Extracted text:
What better way to describe the end of Alexander?


Letters to a Diminished Church, Dorothy Sayers

I enjoy Dorothy Sayers and think she’s underrated as a thinker, though I haven’t read all that much.  Her suggestions in her article on the Trivium have always struck me as eminently reasonable.
Anyway, this is a collection of her essays.  Within she offers a number of wonderful insights and images, this is my favorite:
But, if theologians had not lost touch with the nature of language; if the had not insensibly fallen into the eighteenth-century conception of the universe as a mechanism and God as the great engineer; if, instead, they had chosen to think of God as a great, imaginative artist-then they might have offered a quite different kind of interpretation of the facts, with rather entertaining consequences.  They might, in fact, have seriously put forward the explanation I mentioned just now: that God had at some moment or other created the universe complete with all the vestiges of an imaginary past.
I have said that this seemed an extravagant assumption; so it does, if one thinks of God as a mechanician.  But if one thinks of him as working in the same sort of way as a creative artist, then it not longer seems extravagant, but the most natural thing in the world.  It is the way every novel in the world is written.
But let us suppose a novelist with a perfectly consistent imagination, who had conceived characters with an absolutely complete and flawless past history; and let us suppose, further, that the fossil remains were being examined by one of the characters, who (since his existence is contained wholly within the covers of the book just as ours is contained wholly within the universe) could not get outside the written book to communicate with the author.  (This, I know, is difficult rather like imaging the inhabitant of two-dimensional space, but it can be done.) Now, such a character would be in precisely the same position as a scientist examining the evidence that the universe affords of its own past.  The evidence would all be there, it would all point in the same direction, and its effects would be apparent in the whole action of the story itself (that is what, for him, would be “real” history). There is no conceivable set of data, no imaginable line of reasoning, by which he could possible prove whether or not the past had ever gone through the formality of taking place…Indeed, he could not by any means behave otherwise because he had been created by his maker as  a person with those influences in the past.

Exercise objective: Translate this sentence from the post about Dorothy Sayers into Spanish: "It is the way every novel in the world is written." The records come from a separate source.

Record list:
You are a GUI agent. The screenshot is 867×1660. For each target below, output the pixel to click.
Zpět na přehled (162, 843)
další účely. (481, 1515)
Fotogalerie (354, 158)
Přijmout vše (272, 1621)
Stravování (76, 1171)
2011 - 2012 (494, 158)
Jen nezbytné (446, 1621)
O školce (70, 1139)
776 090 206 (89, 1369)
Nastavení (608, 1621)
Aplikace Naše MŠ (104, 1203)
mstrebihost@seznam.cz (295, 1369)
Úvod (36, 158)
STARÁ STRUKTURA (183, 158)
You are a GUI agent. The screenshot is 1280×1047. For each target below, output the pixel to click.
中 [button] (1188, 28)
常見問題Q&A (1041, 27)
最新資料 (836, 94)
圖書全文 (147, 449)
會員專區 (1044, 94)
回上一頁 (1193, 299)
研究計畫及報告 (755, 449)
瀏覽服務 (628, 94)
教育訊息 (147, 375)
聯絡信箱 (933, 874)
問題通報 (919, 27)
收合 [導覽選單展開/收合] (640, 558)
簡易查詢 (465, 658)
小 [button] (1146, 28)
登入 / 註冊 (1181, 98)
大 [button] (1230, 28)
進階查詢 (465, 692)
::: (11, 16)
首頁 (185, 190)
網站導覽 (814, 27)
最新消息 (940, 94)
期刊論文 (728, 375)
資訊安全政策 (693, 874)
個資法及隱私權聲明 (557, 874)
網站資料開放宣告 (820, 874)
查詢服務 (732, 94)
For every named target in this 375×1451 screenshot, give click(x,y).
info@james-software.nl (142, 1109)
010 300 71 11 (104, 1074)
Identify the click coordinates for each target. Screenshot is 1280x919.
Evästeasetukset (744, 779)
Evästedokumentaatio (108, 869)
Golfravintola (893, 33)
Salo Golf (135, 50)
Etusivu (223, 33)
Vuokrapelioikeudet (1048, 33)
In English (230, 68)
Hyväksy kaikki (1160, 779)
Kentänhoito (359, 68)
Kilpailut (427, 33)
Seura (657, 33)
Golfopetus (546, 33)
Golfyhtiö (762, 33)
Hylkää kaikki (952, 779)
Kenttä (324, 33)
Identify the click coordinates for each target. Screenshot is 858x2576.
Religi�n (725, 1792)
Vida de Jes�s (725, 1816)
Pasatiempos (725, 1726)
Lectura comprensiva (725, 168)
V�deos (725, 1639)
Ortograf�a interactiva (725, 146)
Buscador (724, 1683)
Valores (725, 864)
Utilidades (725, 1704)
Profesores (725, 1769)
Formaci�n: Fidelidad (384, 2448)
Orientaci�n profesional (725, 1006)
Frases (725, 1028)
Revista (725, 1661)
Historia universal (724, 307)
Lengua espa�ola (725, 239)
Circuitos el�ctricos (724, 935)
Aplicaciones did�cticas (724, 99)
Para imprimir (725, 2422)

Solution below: Es la manera en que se escribe cada novela del mundo.